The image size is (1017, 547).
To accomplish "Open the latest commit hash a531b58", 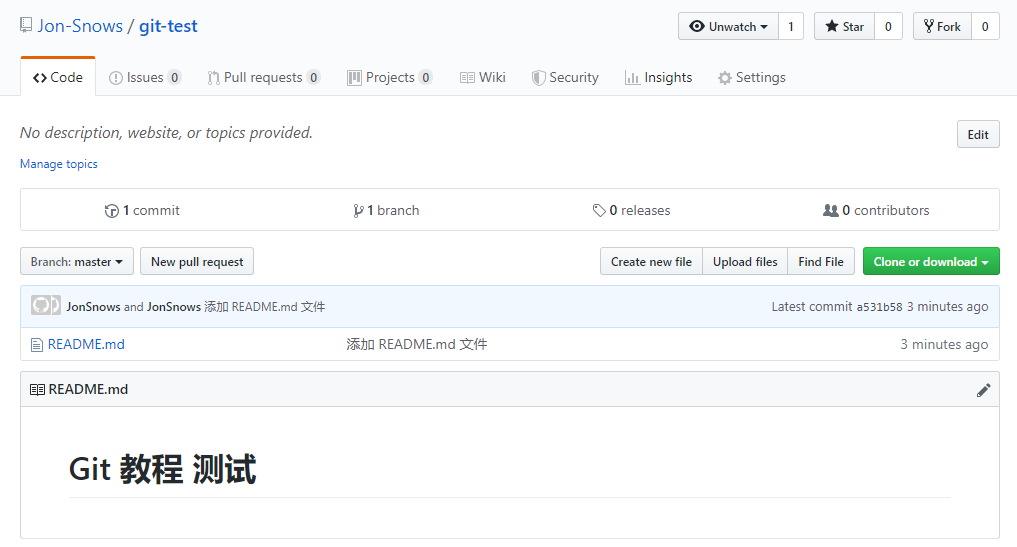I will pyautogui.click(x=879, y=307).
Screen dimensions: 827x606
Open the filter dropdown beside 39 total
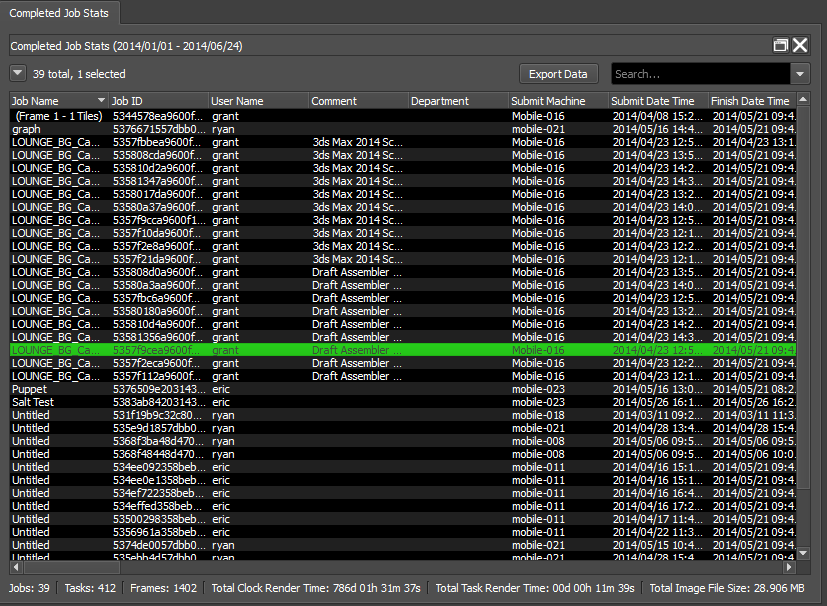coord(18,73)
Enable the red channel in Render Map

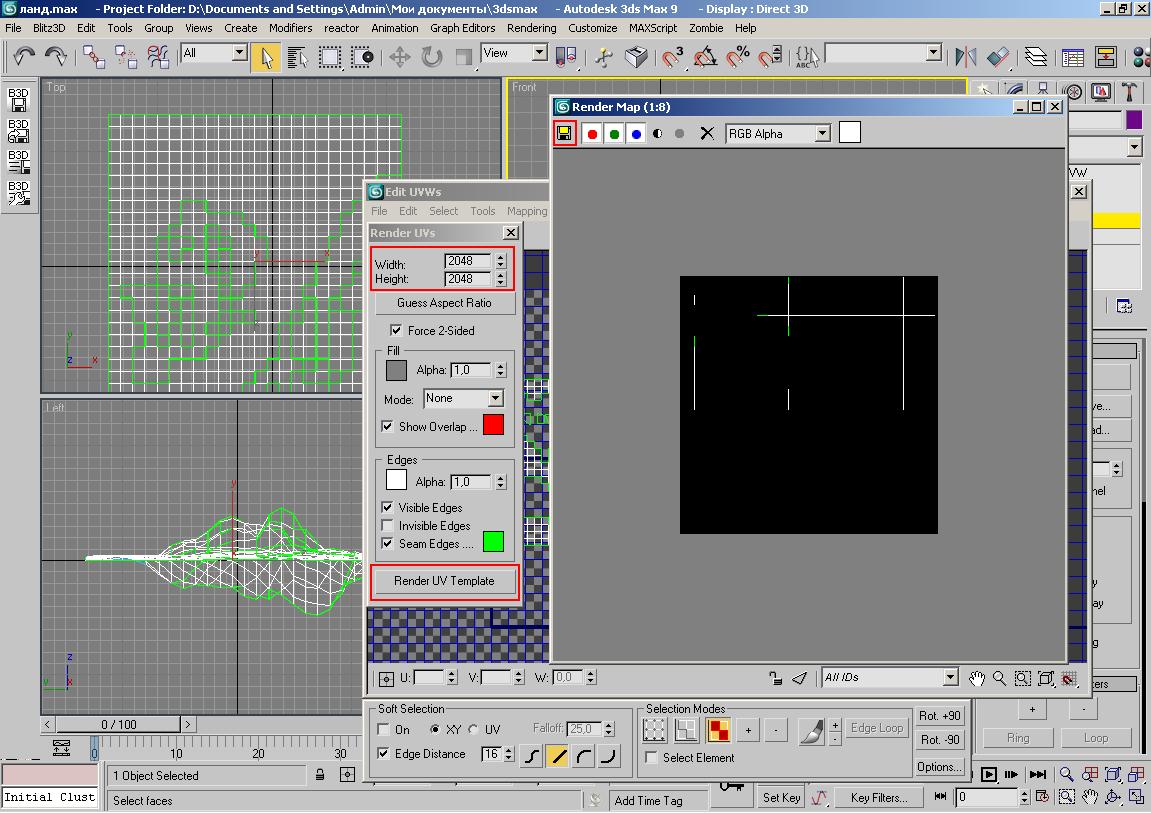pyautogui.click(x=592, y=134)
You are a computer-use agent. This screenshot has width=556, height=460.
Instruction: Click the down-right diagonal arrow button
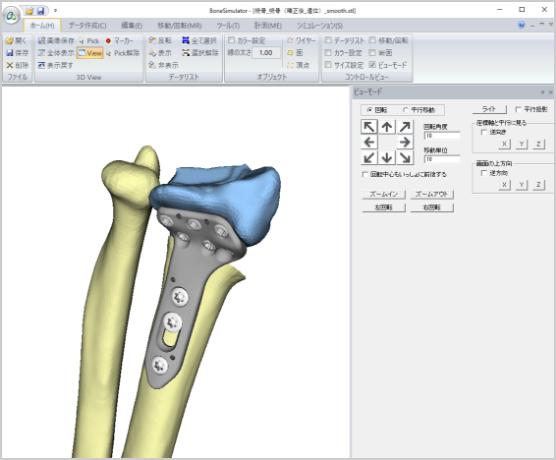point(405,157)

__EXERCISE INSTRUCTIONS__
Find the line that contains "Open the filter dropdown beside 39 total", then write out that line and every line after it through the end of the records, exactly. Leave the pictures out.

__EXPECTED OUTPUT__
Open the filter dropdown beside 39 total
coord(18,73)
Enable the red channel in Render Map

pyautogui.click(x=592, y=134)
You are a computer-use agent. This screenshot has width=556, height=460.
Instruction: Click the down-right diagonal arrow button
point(405,157)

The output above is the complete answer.